HIV controllers, though defined by virologic criteria, are typically associated with elevated CD4 cell counts and improved clinical outcomes [6, 7]. We determined that spontaneous virologic suppression in HIV controllers was independent of DTH responsiveness since nearly one-fifth of HIV controllers displayed partial or complete anergy at first DTH testing despite higher CD4 counts, and a similar proportion of non-anergic results were observed between HIV controllers and non-controllers when stratified by CD4 count.
A previous study  in the Air Force component of our HIV-infected population showed that 86% of participants with CD4 count > 400 cells/uL were non-anergic, similar to the 83% and 85% observed for HIV controllers and non-controllers, respectively in our study. Though HIV controllers typically have preserved DTH responses at higher CD4 cell counts, a proportion displayed anergy to recall antigens. Among elite controllers, 26% demonstrated anergy (4 partial and 4 complete) at first DTH testing despite having CD4 cell counts ≥ 400 cells/uL. This suggests that factors contributing to virologic control and DTH responsiveness do not completely overlap. We previously showed that a favorable CCL3L1-CCR5 genetic risk group (GRG) status, which is enriched in the HIV controller population, was associated with greater DTH responsiveness . However, approximately 25% of HIV controllers did not have a favorable CCL3L1-CCR5 GRG status which suggests that elite and viremic controllers may represent a convergence of heterogeneous phenotypes with the common feature of spontaneous virologic control, and reinforces the concept of the presence of both viral load dependent and independent mechanisms of HIV-1 pathogenesis and host response.

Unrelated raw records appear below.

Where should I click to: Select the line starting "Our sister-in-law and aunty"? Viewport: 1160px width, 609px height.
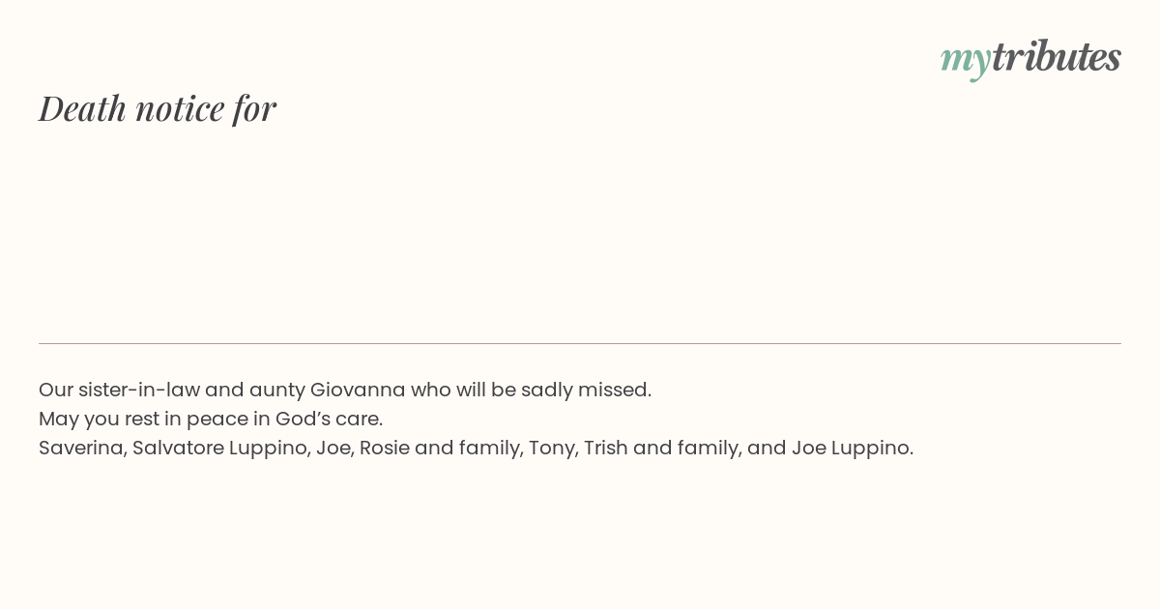coord(345,390)
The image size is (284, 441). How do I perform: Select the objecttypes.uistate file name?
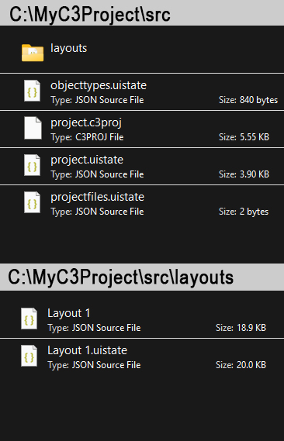(99, 85)
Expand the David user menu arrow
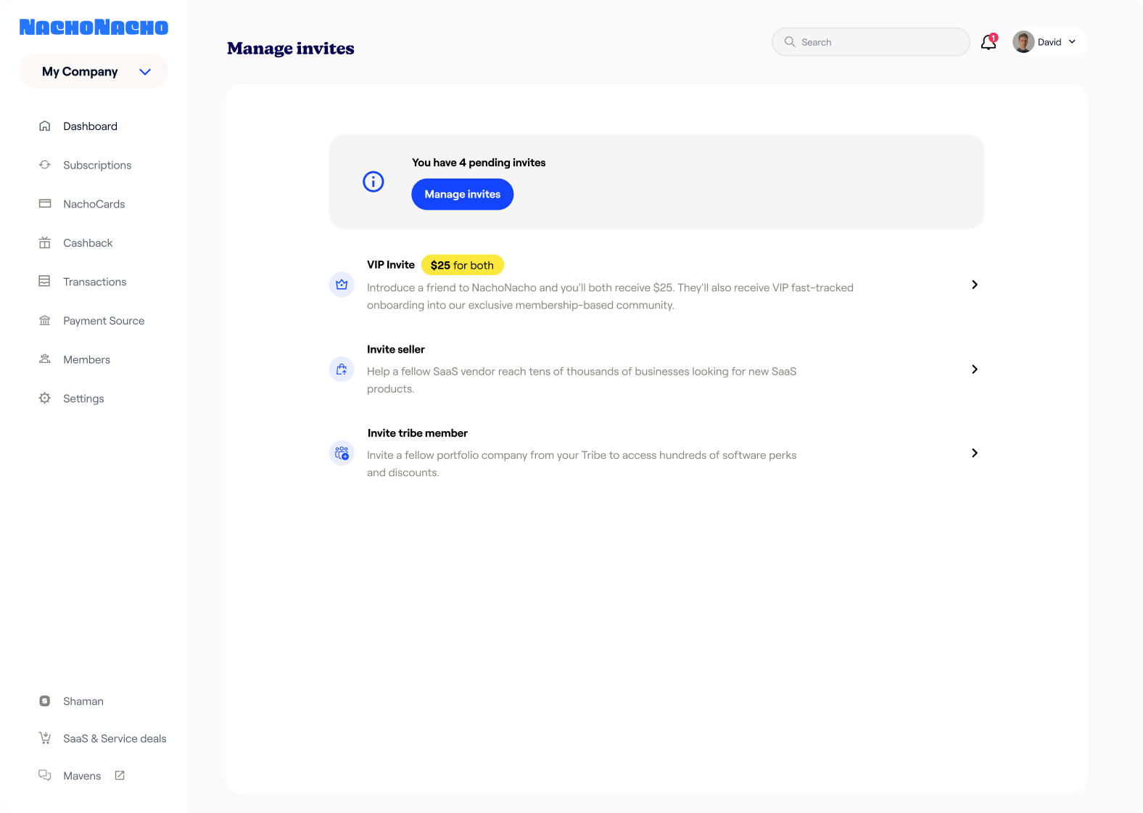1143x813 pixels. 1072,42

In addition to reconstitution of CD4 cells, HAART impacts the immune system in other ways including the improvement of serologic response to vaccinations , reducing immune activation , and enhancing DTH responses [3, 12]. In one study, suppression of plasma viremia was necessary for improved DTH responsiveness on HAART . For HAART-naïve individuals, lower steady-state VL has also been associated with greater DTH responsiveness . In comparison to participants with ≥ 2 years of suppressive HAART in our study, HIV controllers had a greater tendency for non-anergic DTH responses (81.9% vs. 74.5%; P = 0.07) and a similar pattern was observed when stratified by CD4 count. HAART suppressors also displayed less DTH responsiveness than the non-controllers group as a whole. This may be due to enrichment with participants who had declining immune function that led to the initiation of HAART.

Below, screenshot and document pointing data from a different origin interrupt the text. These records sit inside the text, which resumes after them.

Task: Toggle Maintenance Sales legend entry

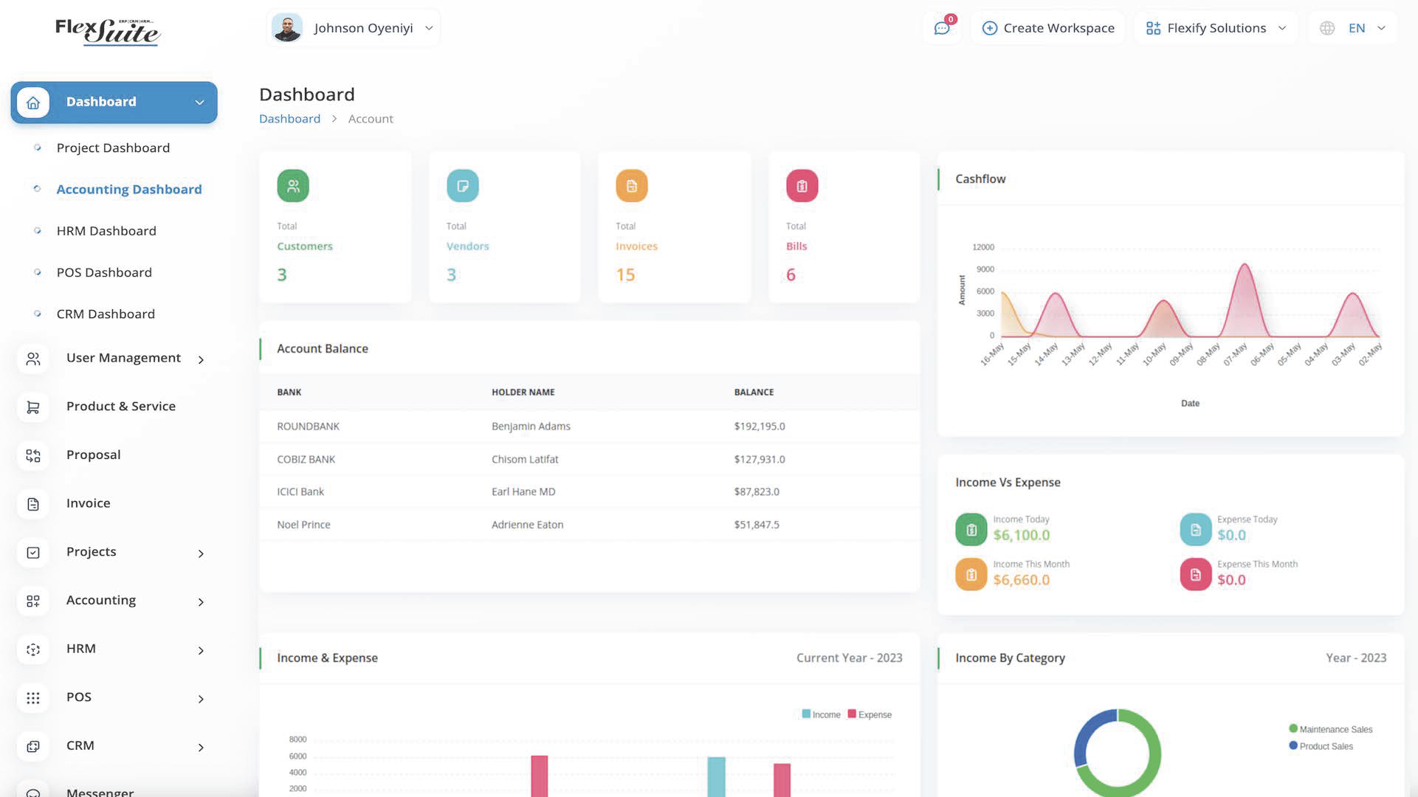Action: (x=1331, y=729)
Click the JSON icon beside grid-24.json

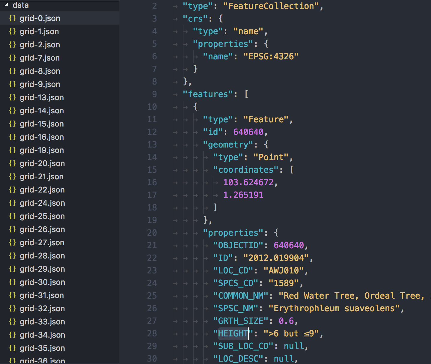pyautogui.click(x=12, y=203)
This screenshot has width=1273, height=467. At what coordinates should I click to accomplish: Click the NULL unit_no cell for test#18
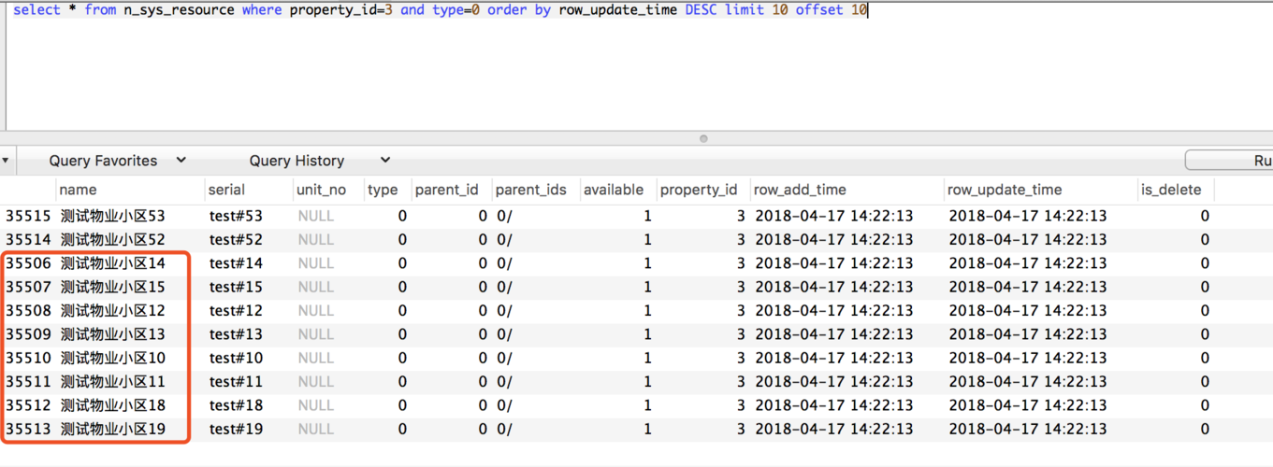315,405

Previous studies validated the use of multiple DTH antigen panels for studying various HIV outcomes [1, 2, 9]. Although a similar approach was used, a limitation of our study was that a comparison of individual antigens was not able to be performed. In addition, other virus-related factors that can influence HIV-1 disease progression, such as viral fitness and HIV clade, were not examined. Future studies investigating non-anergic versus anergic DTH responses, including higher resolution ex vivo assays of CMI to recall antigens and other immunologic studies, may provide additional insight into DTH responsiveness.
Although virologic control occurred by different mechanisms, both HIV controllers and HAART suppressors commonly displayed preserved DTH responses, especially at higher CD4 counts. A proportion of HIV controllers were anergic at DTH testing despite higher CD4 cell counts. Thus, HIV controller phenotypes appear to achieve virologic control by disparate mechanisms than those involving DTH responsiveness to recall antigens.